## Input data
/---
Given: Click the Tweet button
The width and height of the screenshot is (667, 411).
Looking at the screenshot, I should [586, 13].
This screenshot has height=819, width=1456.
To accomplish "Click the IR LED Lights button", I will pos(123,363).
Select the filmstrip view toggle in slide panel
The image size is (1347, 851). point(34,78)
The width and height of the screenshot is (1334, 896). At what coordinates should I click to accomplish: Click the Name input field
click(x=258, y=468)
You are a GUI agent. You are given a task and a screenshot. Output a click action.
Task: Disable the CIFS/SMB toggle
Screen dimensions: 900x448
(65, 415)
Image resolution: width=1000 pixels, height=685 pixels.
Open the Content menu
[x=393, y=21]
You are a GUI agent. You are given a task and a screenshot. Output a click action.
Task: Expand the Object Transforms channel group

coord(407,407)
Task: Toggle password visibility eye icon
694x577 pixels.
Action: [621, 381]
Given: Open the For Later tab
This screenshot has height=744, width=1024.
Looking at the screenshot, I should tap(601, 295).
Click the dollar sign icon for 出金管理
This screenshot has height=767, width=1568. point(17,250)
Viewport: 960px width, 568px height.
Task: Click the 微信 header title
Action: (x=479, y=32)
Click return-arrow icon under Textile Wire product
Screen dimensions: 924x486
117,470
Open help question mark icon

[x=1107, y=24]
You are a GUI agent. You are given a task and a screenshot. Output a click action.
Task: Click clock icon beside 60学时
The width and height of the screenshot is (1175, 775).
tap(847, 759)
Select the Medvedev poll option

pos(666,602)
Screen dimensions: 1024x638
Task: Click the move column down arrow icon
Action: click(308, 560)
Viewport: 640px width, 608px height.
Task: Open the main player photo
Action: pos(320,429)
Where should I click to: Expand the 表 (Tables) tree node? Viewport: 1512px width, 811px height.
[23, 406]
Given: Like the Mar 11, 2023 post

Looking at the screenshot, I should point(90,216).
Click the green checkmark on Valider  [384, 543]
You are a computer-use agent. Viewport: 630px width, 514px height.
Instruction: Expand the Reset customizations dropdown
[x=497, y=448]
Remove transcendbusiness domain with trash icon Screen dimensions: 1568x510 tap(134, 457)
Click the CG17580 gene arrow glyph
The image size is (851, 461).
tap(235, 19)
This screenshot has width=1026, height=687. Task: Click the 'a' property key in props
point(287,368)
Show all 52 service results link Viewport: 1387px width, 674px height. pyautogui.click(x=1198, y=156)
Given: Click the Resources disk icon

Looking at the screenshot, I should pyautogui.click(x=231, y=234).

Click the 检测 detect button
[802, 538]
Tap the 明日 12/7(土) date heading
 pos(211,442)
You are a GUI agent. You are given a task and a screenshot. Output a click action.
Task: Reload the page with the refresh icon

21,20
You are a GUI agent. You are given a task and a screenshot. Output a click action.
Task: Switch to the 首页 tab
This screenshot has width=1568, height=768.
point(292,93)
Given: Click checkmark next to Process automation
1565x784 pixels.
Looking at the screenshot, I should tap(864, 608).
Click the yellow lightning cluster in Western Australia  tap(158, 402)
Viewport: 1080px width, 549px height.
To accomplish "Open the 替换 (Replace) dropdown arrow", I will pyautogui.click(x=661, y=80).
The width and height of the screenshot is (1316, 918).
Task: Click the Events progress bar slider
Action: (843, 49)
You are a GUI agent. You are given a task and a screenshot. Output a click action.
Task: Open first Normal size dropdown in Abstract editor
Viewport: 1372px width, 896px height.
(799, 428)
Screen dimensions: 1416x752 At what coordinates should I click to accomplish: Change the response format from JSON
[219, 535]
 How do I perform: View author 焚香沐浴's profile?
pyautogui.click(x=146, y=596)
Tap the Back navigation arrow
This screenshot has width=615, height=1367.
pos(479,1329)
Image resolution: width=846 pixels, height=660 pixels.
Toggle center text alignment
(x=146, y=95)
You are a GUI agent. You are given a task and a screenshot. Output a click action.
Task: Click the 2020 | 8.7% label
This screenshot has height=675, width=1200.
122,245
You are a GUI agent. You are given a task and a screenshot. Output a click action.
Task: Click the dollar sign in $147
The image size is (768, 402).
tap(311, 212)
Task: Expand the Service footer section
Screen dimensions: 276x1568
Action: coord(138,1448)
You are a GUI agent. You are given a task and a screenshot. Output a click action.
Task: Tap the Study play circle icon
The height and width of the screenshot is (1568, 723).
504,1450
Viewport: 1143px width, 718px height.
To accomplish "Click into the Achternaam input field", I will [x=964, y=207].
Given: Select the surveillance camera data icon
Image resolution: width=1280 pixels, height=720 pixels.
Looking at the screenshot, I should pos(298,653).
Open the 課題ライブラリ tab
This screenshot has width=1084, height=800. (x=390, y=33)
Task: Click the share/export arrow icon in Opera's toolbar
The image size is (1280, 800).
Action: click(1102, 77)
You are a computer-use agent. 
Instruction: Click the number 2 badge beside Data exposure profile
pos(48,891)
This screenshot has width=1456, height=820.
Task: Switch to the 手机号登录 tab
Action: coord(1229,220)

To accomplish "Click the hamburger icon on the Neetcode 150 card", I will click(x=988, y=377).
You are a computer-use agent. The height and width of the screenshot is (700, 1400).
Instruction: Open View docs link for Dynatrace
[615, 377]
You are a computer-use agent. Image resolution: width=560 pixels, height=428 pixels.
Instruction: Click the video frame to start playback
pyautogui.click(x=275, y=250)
\---
## Work required
Every entry above must be returned word for word.

## Solution for this problem
Given: Click the Tweet button
The width and height of the screenshot is (667, 411).
Looking at the screenshot, I should [586, 13].
This screenshot has height=819, width=1456.
To accomplish "Click the IR LED Lights button", I will pos(123,363).
Select the filmstrip view toggle in slide panel
The image size is (1347, 851). point(34,78)
The width and height of the screenshot is (1334, 896). At what coordinates should I click to accomplish: Click the Name input field
click(x=258, y=468)
You are a GUI agent. You are given a task and a screenshot. Output a click action.
Task: Disable the CIFS/SMB toggle
Screen dimensions: 900x448
(65, 415)
Image resolution: width=1000 pixels, height=685 pixels.
Open the Content menu
[x=393, y=21]
You are a GUI agent. You are given a task and a screenshot. Output a click action.
Task: Expand the Object Transforms channel group

coord(407,407)
Task: Toggle password visibility eye icon
694x577 pixels.
Action: [621, 381]
Given: Open the For Later tab
This screenshot has height=744, width=1024.
Looking at the screenshot, I should tap(601, 295).
Click the dollar sign icon for 出金管理
This screenshot has height=767, width=1568. point(17,250)
Viewport: 960px width, 568px height.
Task: Click the 微信 header title
Action: (x=479, y=32)
Click return-arrow icon under Textile Wire product
Screen dimensions: 924x486
117,470
Open help question mark icon

[x=1107, y=24]
You are a GUI agent. You are given a task and a screenshot. Output a click action.
Task: Click clock icon beside 60学时
The width and height of the screenshot is (1175, 775).
tap(847, 759)
Select the Medvedev poll option

pos(666,602)
Screen dimensions: 1024x638
Task: Click the move column down arrow icon
Action: click(308, 560)
Viewport: 640px width, 608px height.
Task: Open the main player photo
Action: pos(320,429)
Where should I click to: Expand the 表 (Tables) tree node? Viewport: 1512px width, 811px height.
[23, 406]
Given: Like the Mar 11, 2023 post

Looking at the screenshot, I should point(90,216).
Click the green checkmark on Valider  [384, 543]
You are a computer-use agent. Viewport: 630px width, 514px height.
Instruction: Expand the Reset customizations dropdown
[x=497, y=448]
Remove transcendbusiness domain with trash icon Screen dimensions: 1568x510 tap(134, 457)
Click the CG17580 gene arrow glyph
The image size is (851, 461).
tap(235, 19)
This screenshot has width=1026, height=687. Task: Click the 'a' property key in props
point(287,368)
Show all 52 service results link Viewport: 1387px width, 674px height. pyautogui.click(x=1198, y=156)
Given: Click the Resources disk icon

Looking at the screenshot, I should pyautogui.click(x=231, y=234).

Click the 检测 detect button
[802, 538]
Tap the 明日 12/7(土) date heading
 pos(211,442)
You are a GUI agent. You are given a task and a screenshot. Output a click action.
Task: Reload the page with the refresh icon

21,20
You are a GUI agent. You are given a task and a screenshot. Output a click action.
Task: Switch to the 首页 tab
This screenshot has width=1568, height=768.
point(292,93)
Given: Click checkmark next to Process automation
1565x784 pixels.
Looking at the screenshot, I should tap(864, 608).
Click the yellow lightning cluster in Western Australia  tap(158, 402)
Viewport: 1080px width, 549px height.
To accomplish "Open the 替换 (Replace) dropdown arrow", I will pyautogui.click(x=661, y=80).
The width and height of the screenshot is (1316, 918).
Task: Click the Events progress bar slider
Action: (843, 49)
You are a GUI agent. You are given a task and a screenshot. Output a click action.
Task: Open first Normal size dropdown in Abstract editor
Viewport: 1372px width, 896px height.
(799, 428)
Screen dimensions: 1416x752 At what coordinates should I click to accomplish: Change the response format from JSON
[219, 535]
 How do I perform: View author 焚香沐浴's profile?
pyautogui.click(x=146, y=596)
Tap the Back navigation arrow
This screenshot has width=615, height=1367.
pos(479,1329)
Image resolution: width=846 pixels, height=660 pixels.
Toggle center text alignment
(x=146, y=95)
You are a GUI agent. You are given a task and a screenshot. Output a click action.
Task: Click the 2020 | 8.7% label
This screenshot has height=675, width=1200.
122,245
You are a GUI agent. You are given a task and a screenshot. Output a click action.
Task: Click the dollar sign in $147
The image size is (768, 402).
tap(311, 212)
Task: Expand the Service footer section
Screen dimensions: 276x1568
Action: coord(138,1448)
You are a GUI agent. You are given a task and a screenshot. Output a click action.
Task: Tap the Study play circle icon
The height and width of the screenshot is (1568, 723).
504,1450
Viewport: 1143px width, 718px height.
To accomplish "Click into the Achternaam input field", I will [x=964, y=207].
Given: Select the surveillance camera data icon
Image resolution: width=1280 pixels, height=720 pixels.
Looking at the screenshot, I should pos(298,653).
Open the 課題ライブラリ tab
This screenshot has width=1084, height=800. (x=390, y=33)
Task: Click the share/export arrow icon in Opera's toolbar
The image size is (1280, 800).
Action: click(1102, 77)
You are a computer-use agent. 
Instruction: Click the number 2 badge beside Data exposure profile
pos(48,891)
This screenshot has width=1456, height=820.
Task: Switch to the 手机号登录 tab
Action: coord(1229,220)

To accomplish "Click the hamburger icon on the Neetcode 150 card", I will click(x=988, y=377).
You are a computer-use agent. The height and width of the screenshot is (700, 1400).
Instruction: Open View docs link for Dynatrace
[615, 377]
You are a computer-use agent. Image resolution: width=560 pixels, height=428 pixels.
Instruction: Click the video frame to start playback
pyautogui.click(x=275, y=250)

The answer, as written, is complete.